### Records shown
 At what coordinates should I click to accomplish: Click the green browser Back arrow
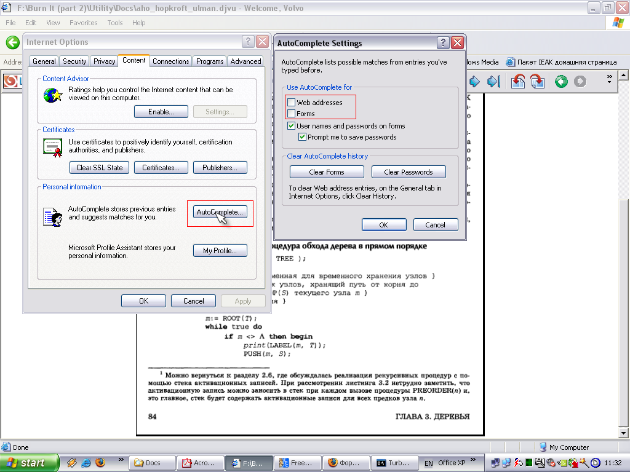pos(13,42)
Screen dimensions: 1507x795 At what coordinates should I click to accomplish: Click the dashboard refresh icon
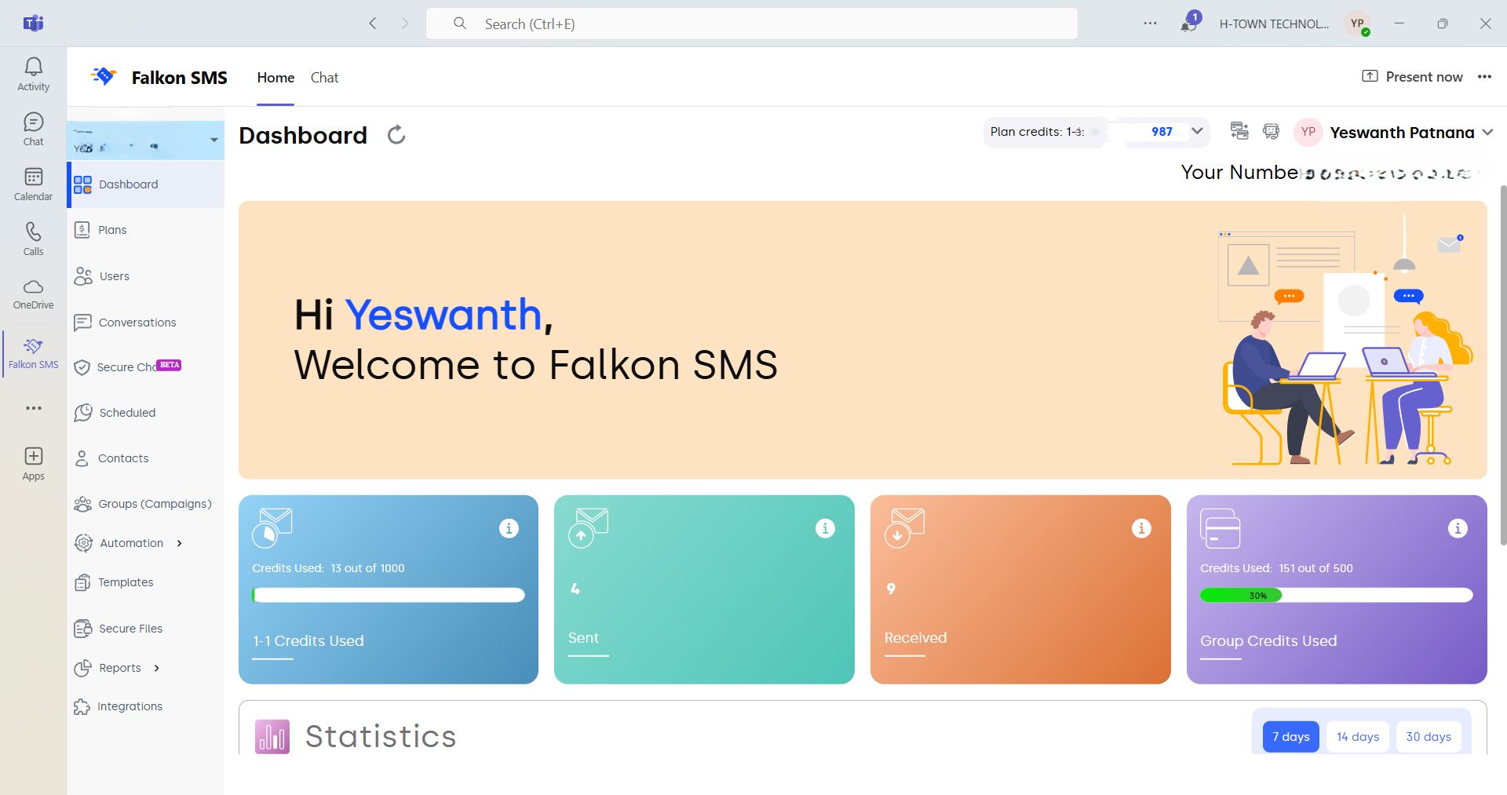point(396,135)
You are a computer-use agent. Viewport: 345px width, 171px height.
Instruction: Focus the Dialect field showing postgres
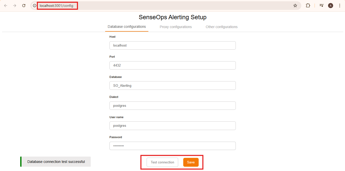173,105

### About this exercise
Reproduce the opening lines of the material above exactly, ending with the line that contains "You are a computer-use". Omit every picture.

### Answer box
 At what coordinates should I click to accomplish: Click the green browser Back arrow
pos(13,42)
Screen dimensions: 1507x795 At what coordinates should I click to accomplish: Click the dashboard refresh icon
point(396,135)
You are a computer-use agent. Viewport: 345px width, 171px height.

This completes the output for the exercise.